17. Hela (Cate Blanchett) — Thor: Ragnarok
Hela’s appearance in 2017 felt very au courant because she engaged in the all-too-trendy exercise of whataboutism. Over the course of the previous two Thor flicks, we’d been led to believe that the Asgardians were, with the exception of Loki, a largely honorable race of superhumans. Sure, they made mistakes, but they had achieved a kind of utopia in their extradimensional realm of Asgard. Only when Hela shows up do we learn what that utopia was built on: Patriarchal god Odin’s long-ago willingness to destroy and pillage all that stood in his way. You’re calling her violent and reprehensible, Thor? Well, what about your own papa? She is Asgard’s dark history made flesh, and thus a perfect counterweight to the dopey optimism and happy-warrior mind-set of Thor. Beyond that, Hela’s plan and its execution are relatively flat, but we’re never not entertained. For one thing, director Taika Waititi and costume designer Mayes C. Rubeo created one of the all-time great supervillainous looks for Hela, complete with a murderously thrusting headdress and a onesie whose tones are as dark as her soul. But let us bow down before Cate Blanchett, who could thrill us while reading a comic-book price guide but deigns to invest a great deal of energy in her reign of terror. She always sounds refreshed, energized, and in love with herself, like she just took an incredibly luxurious bath. She strides through her every scene with the confidence of a prize Spanish bull, horns and all. When she cackles, the whole Nine Realms cackles with her.

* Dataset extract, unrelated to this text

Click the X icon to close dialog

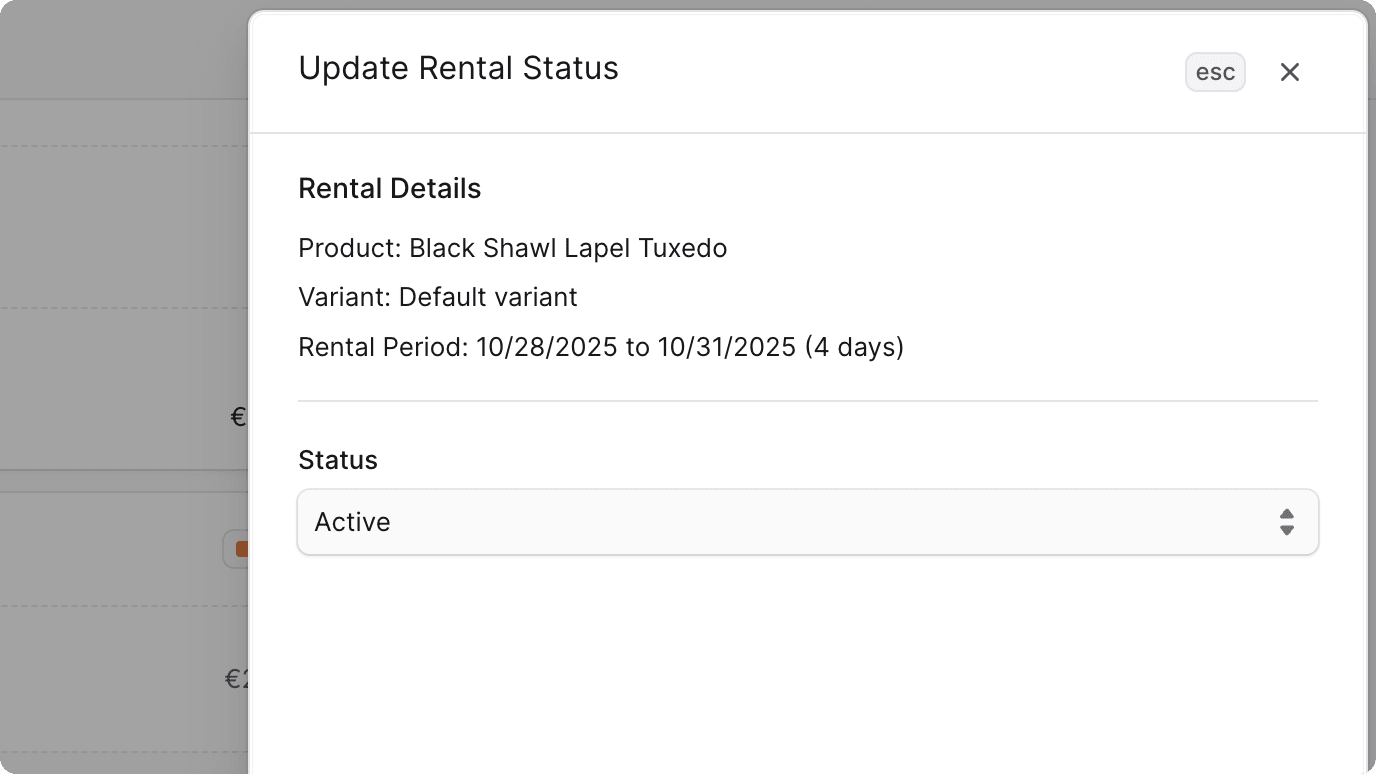(x=1289, y=71)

16. Doctor Octopus (Alfred Molina) — Spider-Man 2
If we’re being fully honest, this entry shouldn’t just be credited to Alfred Molina. Spider-Man 2 director Sam Raimi’s practical and CGI effects teams provided at least half the fun of Doctor Octopus by crafting his four robot tentacles. Like pythons granted the power of levitation, they squirm and glide through the air, giving metal form to any number of phallic nightmares. They have character, they provide terror; if this were a list of superhero movie weapons, the arms would be No. 1 with a bullet. But they find a brilliant human assistant in the form of Molina, who grabs his role with an enveloping bear hug. He’s great at shouting about his mad-scientist visions, but the reason we care about him is because we want him to care about us. In his early moments with Peter Parker, he conjures up the platonic ideal of the hard-nosed teacher who sees a spark in you and thus kindles your need for his approval. As such, we see Spidey feel a compelling admiration for his foe and would-be mentor, one that makes the film richer than the average Manichean clash. It’s also worth noting that there have been few supervillains who’ve ever looked like Molina, and there’s a kind of quiet majesty to the vision of this decidedly un-swole man confidently going topless. You do you, Otto.

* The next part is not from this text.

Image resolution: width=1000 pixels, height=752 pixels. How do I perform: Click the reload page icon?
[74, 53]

15. Henri Ducard / Ra’s al Ghul (Liam Neeson) — Batman Begins
Lately, I’ve been thinking a lot about printing up T-shirts that declare, “RA’S AL GHUL WAS RIGHT.†The long-standing Batman character’s whole deal is that he believes humanity is a wild animal that has disrupted the natural order and must be brought to heel — and who among us can truly disagree with that diagnosis? In that way, the Batman Begins Big Bad is one of the most sympathetic of all the characters on this list, and that is his greatest thematic and narrative virtue. We can see his point very clearly, both due to David S. Goyer and Christopher Nolan’s gripping script and Liam Neeson’s unsurprisingly flawless turn. It’s hard to determine which Neeson role will have the longest afterlife, but I wouldn’t be surprised if it turns out to be Ra’s, an individual he builds out in sturdy detail. Of particular note is the way he manages to transition from mentor to antagonist without changing a single thing about his performance, thus making us ask whether we can ever trust people with big ideas and motivational demeanors, no matter how appealing they may seem to us at first. Neeson also looks great in his various brutalist warrior outfits, and his goatee deserves its own exhibit in the supervillain hall of fame.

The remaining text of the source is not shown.